Um levantamento coordenado pelo Conselho Nacional de Justiça (CNJ) desde o ano passado revela indícios de que a população carcerária nacional pode estar superestimada. O motivo seria a imprecisão na forma usada pelos estados para contar os presos. Em alguns casos, o detento é colocado em liberdade, mas a instituição não o retira imediatamente do sistema. Em outras situações, há transferência para um estado diferente, e o preso é contabilizado duplamente. Há, inclusive, presídios que contam os detentos de acordo com o número de refeições fornecidas no local. O número mais recente do governo federal é que havia 726.712 presos no país em junho de 2016, segundo reportagem de Carolina Brígida, de O Globo.

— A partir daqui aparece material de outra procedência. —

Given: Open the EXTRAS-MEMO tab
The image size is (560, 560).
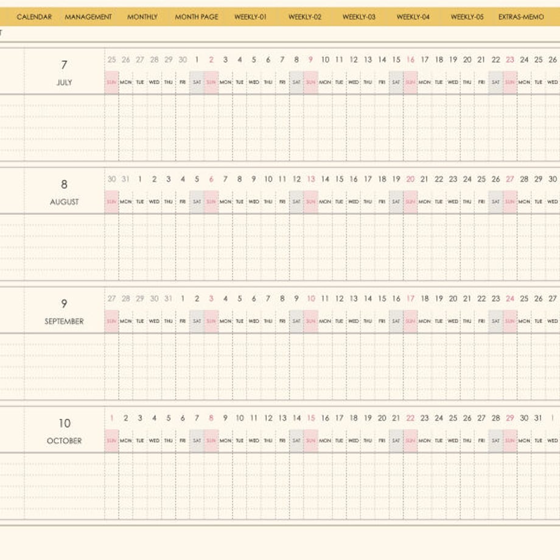Looking at the screenshot, I should pyautogui.click(x=521, y=17).
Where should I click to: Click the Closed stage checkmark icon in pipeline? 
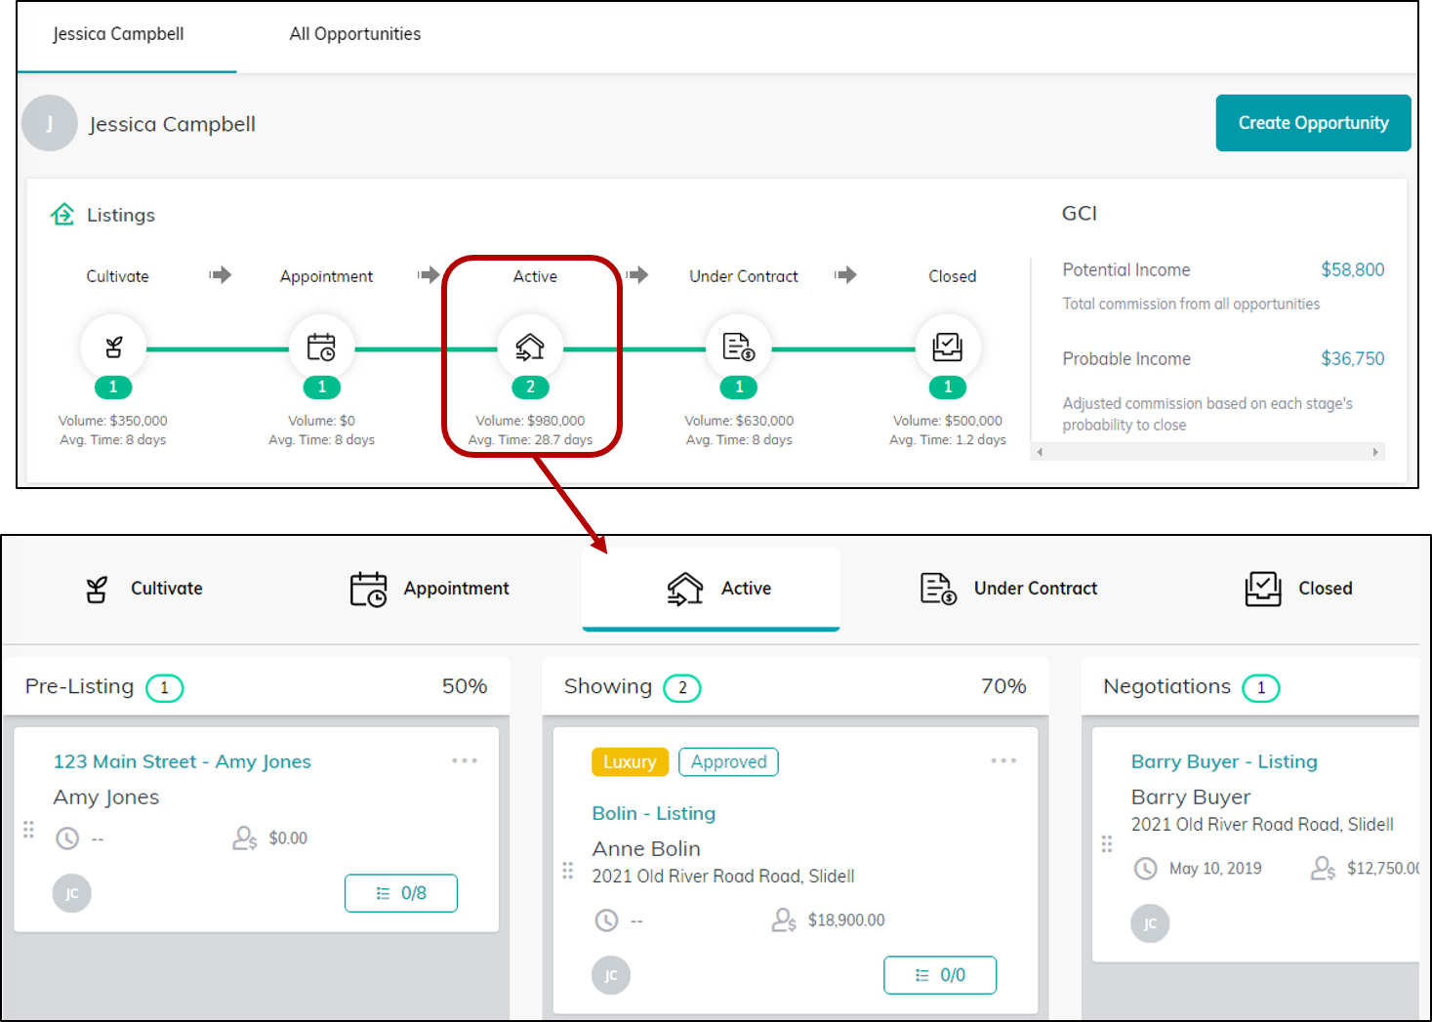(x=948, y=347)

— A alimentação do sistema pelas varas criminais, ainda em andamento, vai indicando que os números com que se trabalhava até então não são precisos, o que confirma que só o Cadastro Nacional de Presos dotará o Brasil de um instrumento efetivo de exame da população carcerária — atesta o juiz Márcio Schiefler Fontes, integrante do CNJ responsável por consolidar o cadastro.
O levantamento deve ficar pronto em maio e deve trazer resultados mais precisos do que os atuais porque é feito a partir de um único parâmetro: as informações das Varas de Execuções Penais (VEPs) de todo o país. São contados os mandados de prisão realmente cumpridos, as decisões judiciais que libertaram presos e também as transferências de estabelecimento. Dados parciais já mostram uma tendência de que o número oficial de presos no Brasil seja menor do que o conhecido.
O cadastro terá informações individuais dos presos, com um número de identificação para cada um. Será possível saber, por exemplo, se o detento integra alguma facção criminosa, o crime cometido e a pena aplicada pela Justiça. Estará acessível também a localização física do preso. Atualmente, nem toda transferência é registrada pela VEP. Com isso, nem sempre o poder público sabe onde o detento está cumprindo sua pena.
Até agora, o único estado que contabilizou todos os presos é Roraima. Até dezembro do ano passado, acreditava-se que o estado tinha 2.010 presos. A realidade é que são 1.739 detidos —13,5% a menos do que se pensava.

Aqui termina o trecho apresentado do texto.